SoftBank has agreed to national security conditions on earlier deals. In its acquisition of Sprint, SoftBank allowed the U.S. to review and approve equipment vendors and agreed to remove "certain equipment" in its Clearwire network, according to a Sprint regulatory filing. Clearwire at the time used parts sold by Huawei.
That agreement could be revised or extended to the enlarged company resulting from the merger with T-Mobile, lawyers who work on CFIUS deals said.
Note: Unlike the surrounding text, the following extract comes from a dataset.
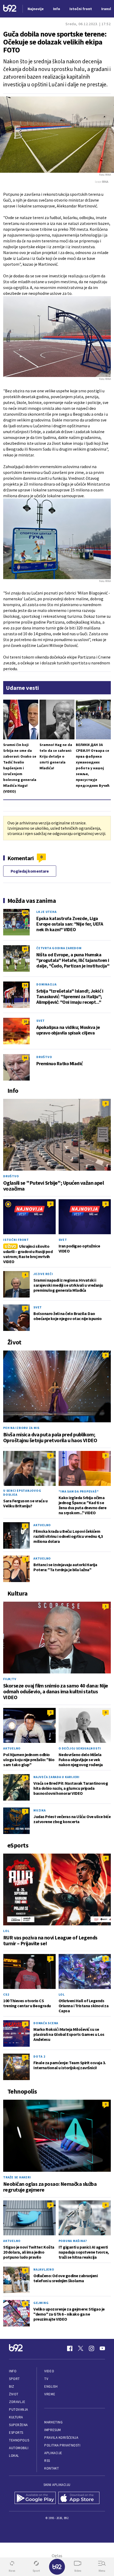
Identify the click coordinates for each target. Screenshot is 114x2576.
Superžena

In the acquisition of Fortress, an alternative-asset manager, CFIUS’s concerns stemmed in part from the scope of businesses owned by both Fortress and SoftBank, more so than a specific asset, according to the two people. The breadth of those holdings worried the committee about potential security risks going forward, said the people, who asked not to be named because the review isn’t public. CFIUS restricted SoftBank’s control over Fortress, the people said.
Representatives for SoftBank and Fortress declined to comment on that review.
SoftBank’s acquisition of Fortress was part of a buying spree by Son. His Vision Fund has taken stakes in scores of technology firms, including Uber Technologies Inc., which is also under review by CFIUS, one of the people said. Other SoftBank purchases also have cleared CFIUS, including its acquisition of semiconductor-design firm ARM Holdings Plc, the person said.
SoftBank’s past success in getting CFIUS approval bodes well for the T-Mobile review, according to Cooley from Freshfields.
"SoftBank has been there before and has successfully navigated it with Sprint, so despite being in the crosshairs on some recent deals, I still see no reason to believe that they couldn’t successfully navigate it this time," he said.